Secrets In Lace Catalog Guide
These are the "pitch ratios"—the exact mathematical relationship between the warp, weft, and bobbin threads. During the Great Depression, many lace firms went bankrupt, and their massive, room-sized Leavers machines were scrapped. But the catalog survived. If you know the code, you can theoretically reverse-engineer the punch cards and cams to recreate a lost textile. Textile archaeologists use these codes today to digitally reconstruct lace that hasn’t been woven since 1932. The most emotionally potent secrets in a lace catalog are not written in ink, but in the voids between the threads.
This indicated the "silk" was actually rayon made from pine pulp and discarded movie film stock. Manufacturers hid this fact to protect their weavers—if the Reich discovered they were producing "luxury goods" instead of parachute cords, the workshop would be shuttered. The catalogs became silent records of resistance, marking which textiles were forged under the nose of the oppressor. Perhaps the most common secret in any surviving lace catalog is the one you will never see. Flip to the back. Is there a torn stub? A page razored out? secrets in lace catalog
At first glance, a lace catalog appears to be a humble object: a bound collection of swatches, sample cards, or grayscale photographs. For the casual observer, it is merely a trade tool—a menu of decorative trim. But for the historian, the textile conservator, and the sharp-eyed collector, these catalogs are encrypted archives. Within their fragile, yellowed pages lie the secrets of industrial espionage, forgotten social codes, and a visual language so nuanced it could bring down a dynasty’s fashion house. If you know the code, you can theoretically
The secret is in the paper, not the lace. If you hold a 1942 Caudry catalog under UV light, a faint watermark appears: This indicated the "silk" was actually rayon made
Here is how to read between the threads. In late 19th-century Belgian and French catalogs (notably from the Leavers machine workshops of Calais), you will often find a jarring anomaly: a pattern number that skips or a swatch that doesn’t match its description.

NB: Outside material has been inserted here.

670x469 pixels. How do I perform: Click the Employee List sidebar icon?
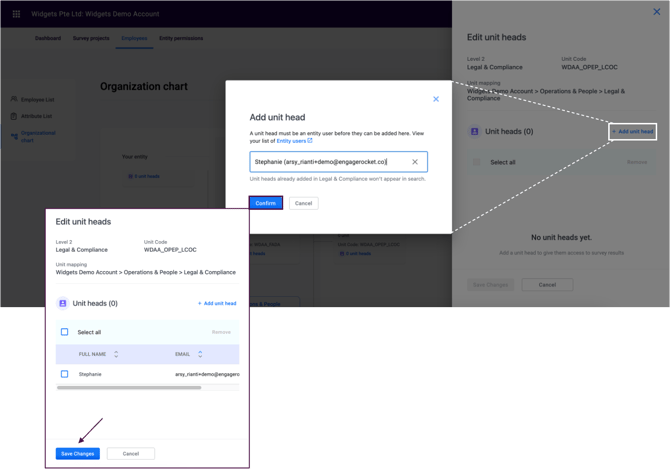pos(14,100)
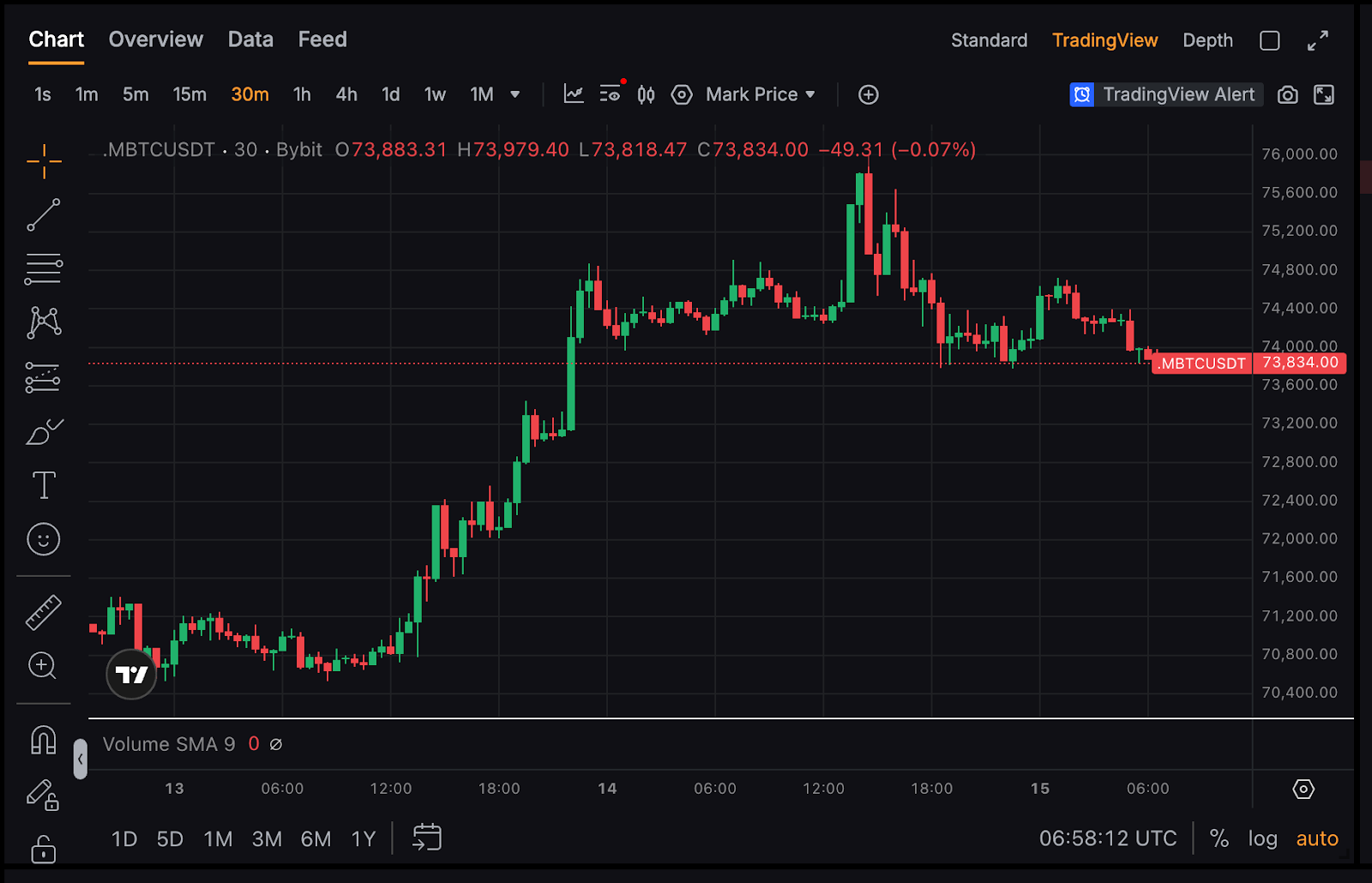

Lace designs were the intellectual property of the era. To prevent rivals from copying a lucrative floral pattern for court gowns, manufacturers would insert "ghost numbers." A catalog might list patterns 401, 402, and then 404. The missing "403" was the best-selling design, never photographed or swatched. Clients had to visit the showroom in person and sign a ledger to see it. If a rival’s version of "403" appeared on the market, the original maker knew exactly which spy had leaked the sketch. Look closely at the margin of any machine-lace catalog from the 1920s. You will see a cryptic string of numbers and letters, like “24/18/6/R/3.” To the untrained eye, it is inventory data. In reality, it is a recipe for resurrection .
That missing page was the —the proprietary design made for a single couture house (Worth, Doucet, Paquin). No two copies of the catalog included that page. It was printed on special stock and handed only to the buyer. When the season ended, the manufacturer’s own employees had to cut the page out of the archive to prevent the design from being reused.